Masinton juga meluruskan pernyataan Krisdayanti ihwal dana aspirasi. Menurut dia, dana aspirasi itu sebenarnya belum pernah disetujui dalam rapat paripurna DPR. Ia menyebut sempat ada pembahasan tentang dana aspirasi, tetapi ditunda karena beberapa fraksi menyatakan keberatan.

Intinya, kata Masinton, dana aspirasi dibuat berdasarkan usulan program dari masyarakat kepada pemerintah. Misalnya, masyarakat di daerah pemilihan mengusulkan pembangunan jalan. Masinton mengatakan tak mungkin usulan itu dilaksanakan oleh anggota DPR.

“Maka usulan tadi dimasukkan ke dalam musrembang, kemudian disetujui pemerintah daerah dan kemudian DPR menyampaikan itu ke pemerintah pusat.
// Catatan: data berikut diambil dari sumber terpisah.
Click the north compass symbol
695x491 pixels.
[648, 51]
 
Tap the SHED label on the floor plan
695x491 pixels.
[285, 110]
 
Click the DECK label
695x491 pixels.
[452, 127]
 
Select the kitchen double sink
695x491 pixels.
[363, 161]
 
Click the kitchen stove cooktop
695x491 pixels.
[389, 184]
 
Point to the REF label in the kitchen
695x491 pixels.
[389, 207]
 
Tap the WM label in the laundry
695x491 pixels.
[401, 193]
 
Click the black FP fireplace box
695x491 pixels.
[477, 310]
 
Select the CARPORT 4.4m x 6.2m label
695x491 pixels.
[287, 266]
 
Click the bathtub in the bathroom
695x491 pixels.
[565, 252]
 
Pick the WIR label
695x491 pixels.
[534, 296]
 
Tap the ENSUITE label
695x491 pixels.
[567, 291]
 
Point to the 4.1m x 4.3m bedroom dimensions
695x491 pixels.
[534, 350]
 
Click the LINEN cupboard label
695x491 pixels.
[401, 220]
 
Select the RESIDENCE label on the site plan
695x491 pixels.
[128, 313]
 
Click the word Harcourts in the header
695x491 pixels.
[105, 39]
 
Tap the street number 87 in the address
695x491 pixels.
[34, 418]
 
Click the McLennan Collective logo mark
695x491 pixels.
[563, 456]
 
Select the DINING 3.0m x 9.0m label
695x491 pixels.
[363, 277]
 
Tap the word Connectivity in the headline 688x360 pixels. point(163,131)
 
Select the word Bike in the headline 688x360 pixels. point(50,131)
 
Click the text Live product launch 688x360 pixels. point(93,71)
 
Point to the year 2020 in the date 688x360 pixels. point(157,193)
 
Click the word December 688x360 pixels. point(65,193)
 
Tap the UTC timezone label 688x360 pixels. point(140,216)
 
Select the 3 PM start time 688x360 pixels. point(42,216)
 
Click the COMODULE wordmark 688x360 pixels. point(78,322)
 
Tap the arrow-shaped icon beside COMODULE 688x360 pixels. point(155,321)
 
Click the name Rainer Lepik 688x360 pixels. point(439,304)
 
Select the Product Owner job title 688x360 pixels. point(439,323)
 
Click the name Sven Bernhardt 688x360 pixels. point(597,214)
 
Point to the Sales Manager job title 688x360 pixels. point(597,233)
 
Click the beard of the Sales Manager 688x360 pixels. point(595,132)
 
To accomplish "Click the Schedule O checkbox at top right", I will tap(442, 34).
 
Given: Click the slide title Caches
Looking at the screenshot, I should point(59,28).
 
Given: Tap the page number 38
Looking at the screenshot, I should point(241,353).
Nah itu sebagai aspirasi dapil,” kata anggota Komisi Keuangan DPR ini.

Menurut Masinton, yang dimaksud Krisdayanti sebagai dana aspirasi Rp 450 juta adalah dana untuk kunjungan ke daerah pemilihan. Ia juga menyinggung perintah Undang-Undang MD3 yang menyebut salah satu tugas anggota DPR untuk menyerap aspirasi dari masyarakat.

“Itu Rp 400 juta, bukan Rp 450 juta. Itu dihitung dengan biaya perjalanan dan akomodasi beliau dari DPR ke dapilnya. Mungkin seperti itu ya,” ujar Masinton Pasaribu.

Sebelumnya, Krisdayanti blak-blakan bicara soal besaran gaji anggota DPR. Dalam kanal Youtube Akbar Faizal, ia mengungkap menerima gaji di awal bulan sebesar Rp 16 juta. Lalu untuk total tunjangan yang didapat mencapai Rp 59 juta dan diterima lima hari setelah mendapat gaji pokok.

Selain itu, Krisdayanti menyebutkan anggota DPR mendapatkan dana aspirasi Rp 450 juta yang diterima lima kali setahun. Lalu ada lagi dana kunjungan daerah pemilihan atau dana reses sebesar Rp 140 juta. “Rp 140 juta itu 8 kali setahun,” kata Krisdayanti di kanal YouTube Akbar Faizal.

Usai pernyataan itu, Krisdayanti dipanggil oleh Ketua dan Sekretaris PDI Perjuangan di DPR, Utut Adianto dan Bambang Wuryanto. Utut mengatakan fraksi tak menegur Krisdayanti, hanya mengajaknya berdiskusi.

Menurut Utut, pernyataan Krisdayanti itu tidak salah. Hanya saja, ia mengingatkan Krisdayanti agar tak menyampaikan pernyataan yang bisa memicu kegaduhan.

“Bukan teguran, hanya diskusi. Dia perlu memperbaiki komunikasi ke publik untuk mencegah mispersepsi,” kata Utut pada Kamis, 10 September 2021 lalu.